***** SOURCE MATERIAL

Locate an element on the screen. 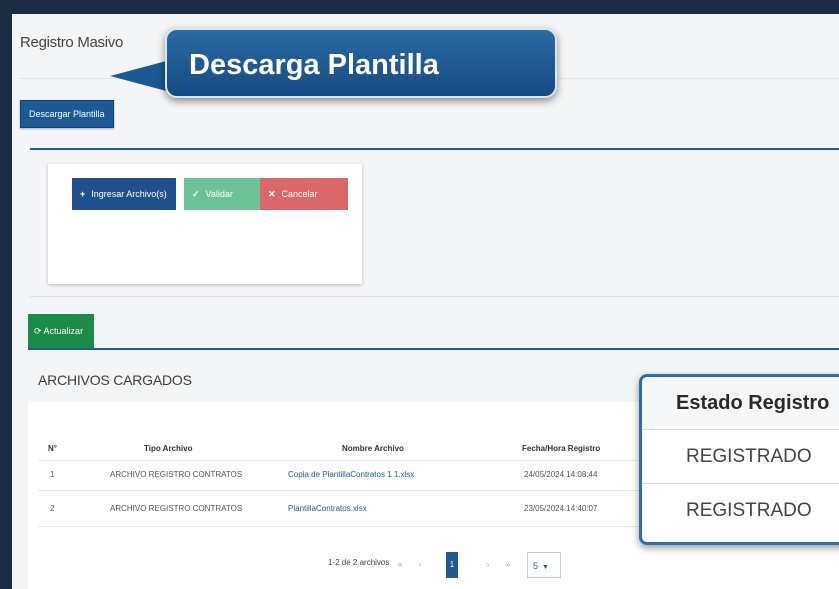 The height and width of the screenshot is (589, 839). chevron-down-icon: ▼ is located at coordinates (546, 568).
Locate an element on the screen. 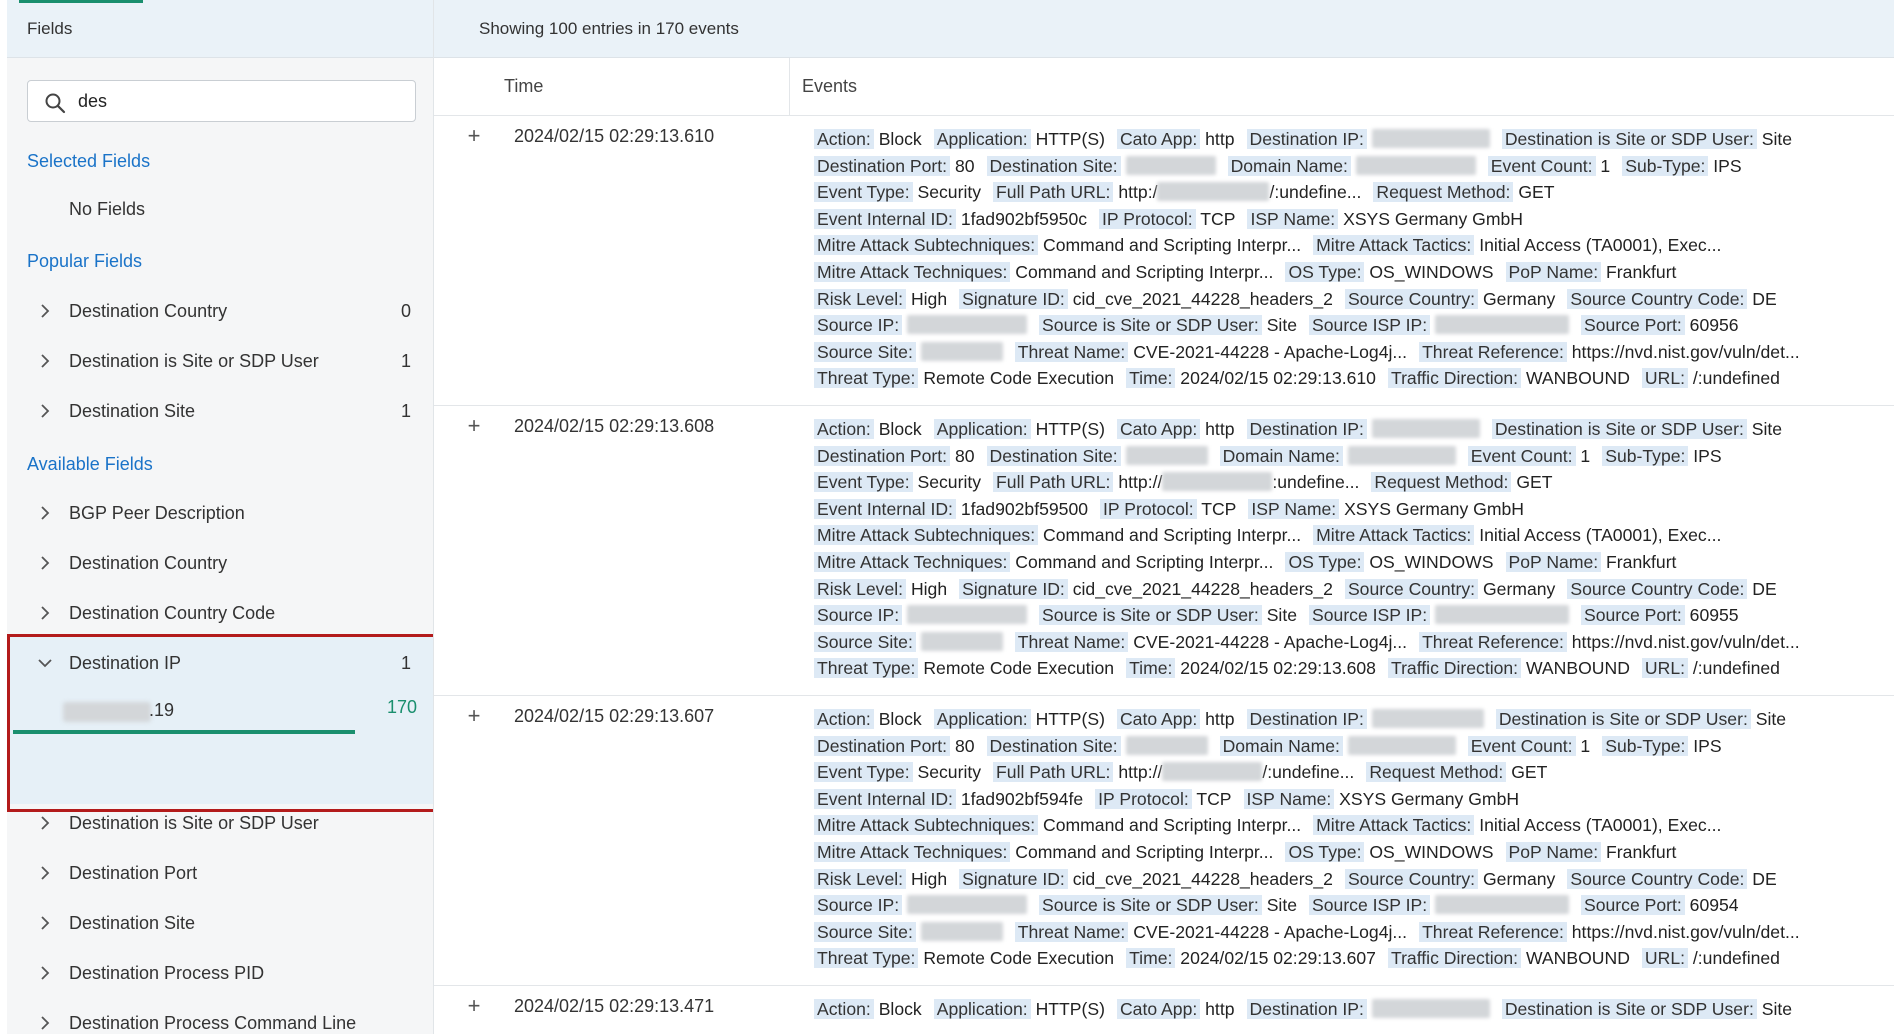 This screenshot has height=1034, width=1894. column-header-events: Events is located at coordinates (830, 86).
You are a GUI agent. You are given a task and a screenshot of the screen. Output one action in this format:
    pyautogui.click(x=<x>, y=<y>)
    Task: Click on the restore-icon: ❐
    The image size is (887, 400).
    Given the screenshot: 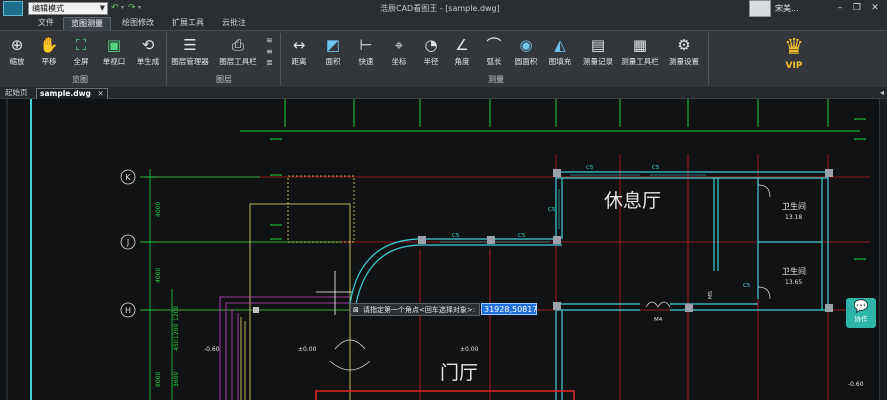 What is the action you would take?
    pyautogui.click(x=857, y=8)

**********
***** SOURCE MATERIAL

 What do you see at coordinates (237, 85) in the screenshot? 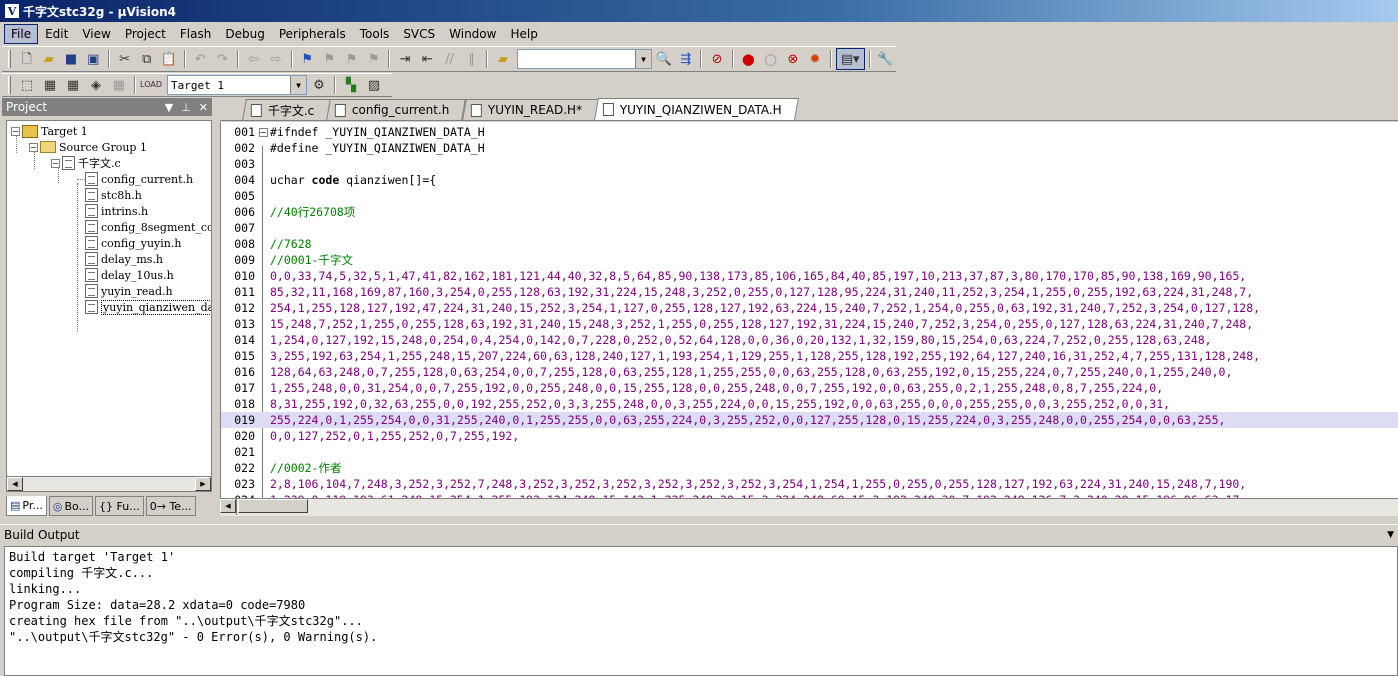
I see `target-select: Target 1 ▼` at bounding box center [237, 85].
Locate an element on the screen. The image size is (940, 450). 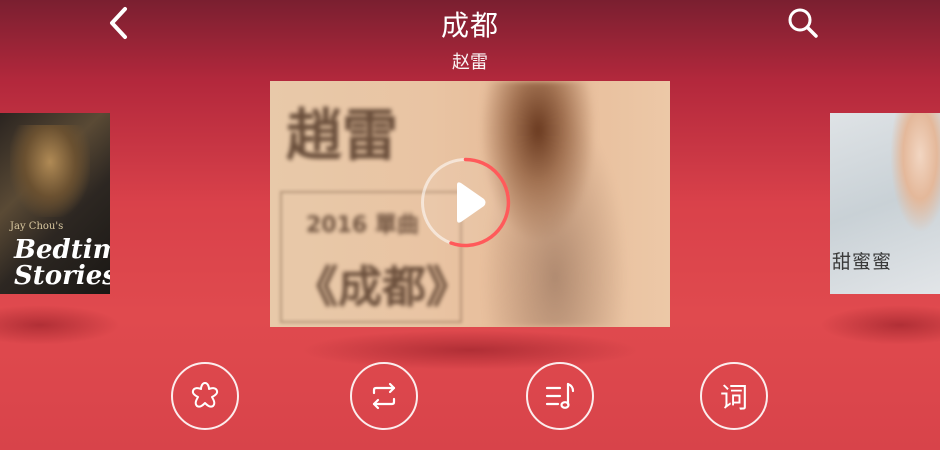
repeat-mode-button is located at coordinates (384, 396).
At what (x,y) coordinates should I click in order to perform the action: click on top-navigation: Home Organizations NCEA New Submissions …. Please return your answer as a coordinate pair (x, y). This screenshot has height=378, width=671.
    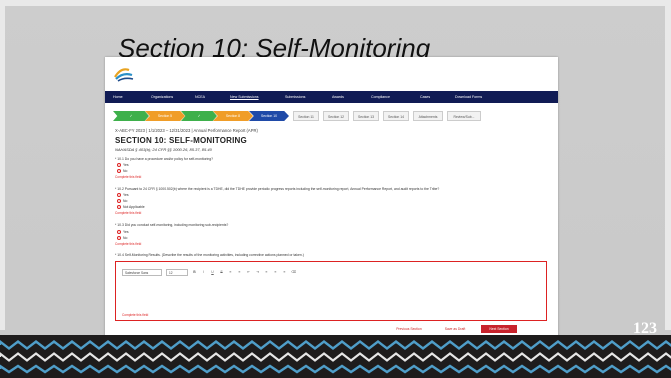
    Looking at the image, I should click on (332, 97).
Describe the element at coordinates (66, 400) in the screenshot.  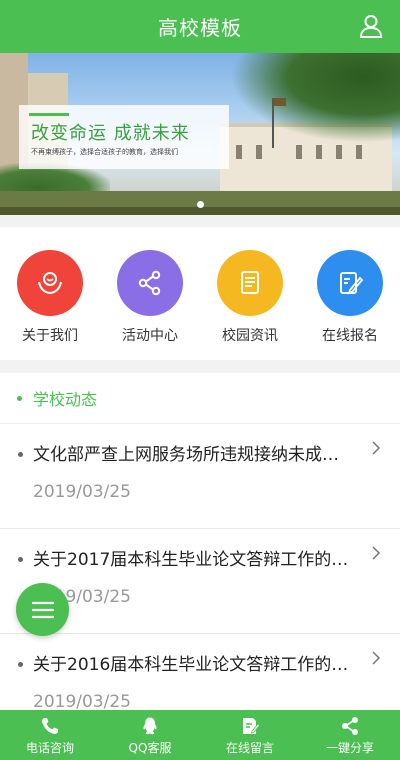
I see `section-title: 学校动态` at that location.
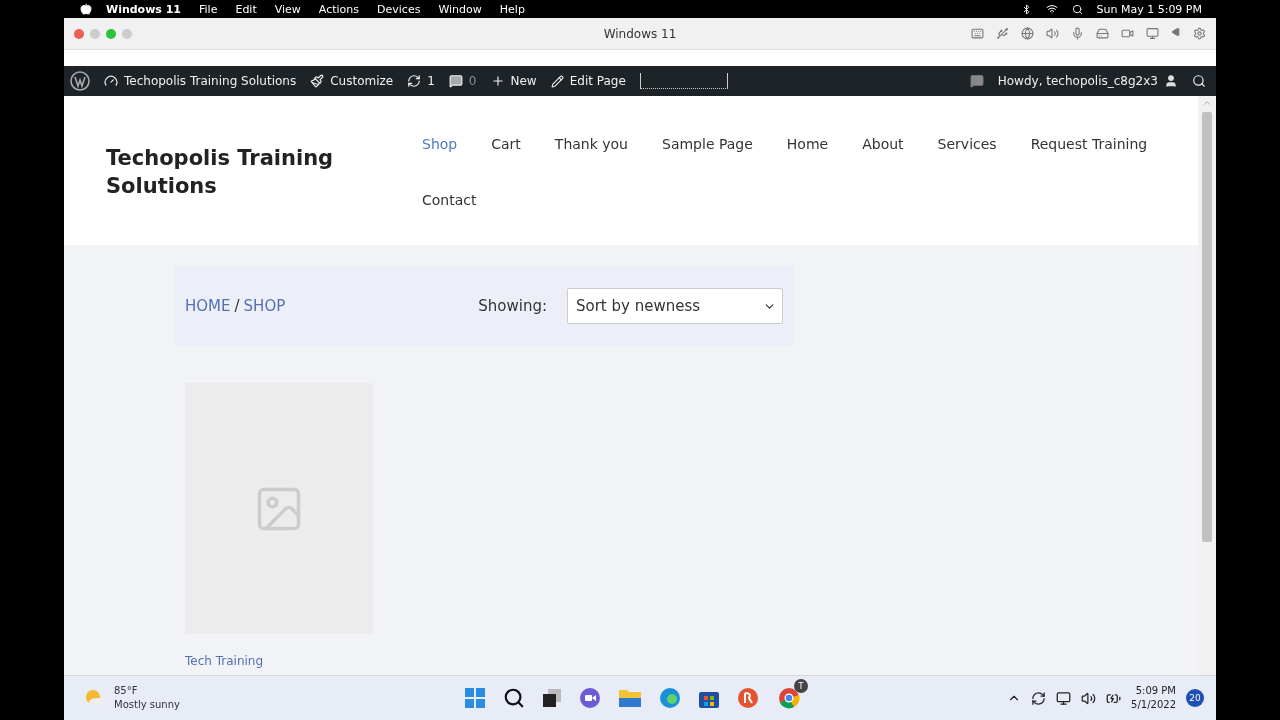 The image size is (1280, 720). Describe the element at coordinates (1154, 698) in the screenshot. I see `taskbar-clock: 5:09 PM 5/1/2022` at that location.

**********

> TASK STATEMENT:
Switch "image size" to "screenshot size" in the part of the listing that opens with the line containing "Locate an element on the screen. The" and closes with the line containing "repeat-mode-button is located", changing nothing else. Return only those lines, with the pictures left out.

> EXPECTED ANSWER:
Locate an element on the screen. The screenshot size is (940, 450). 
repeat-mode-button is located at coordinates (384, 396).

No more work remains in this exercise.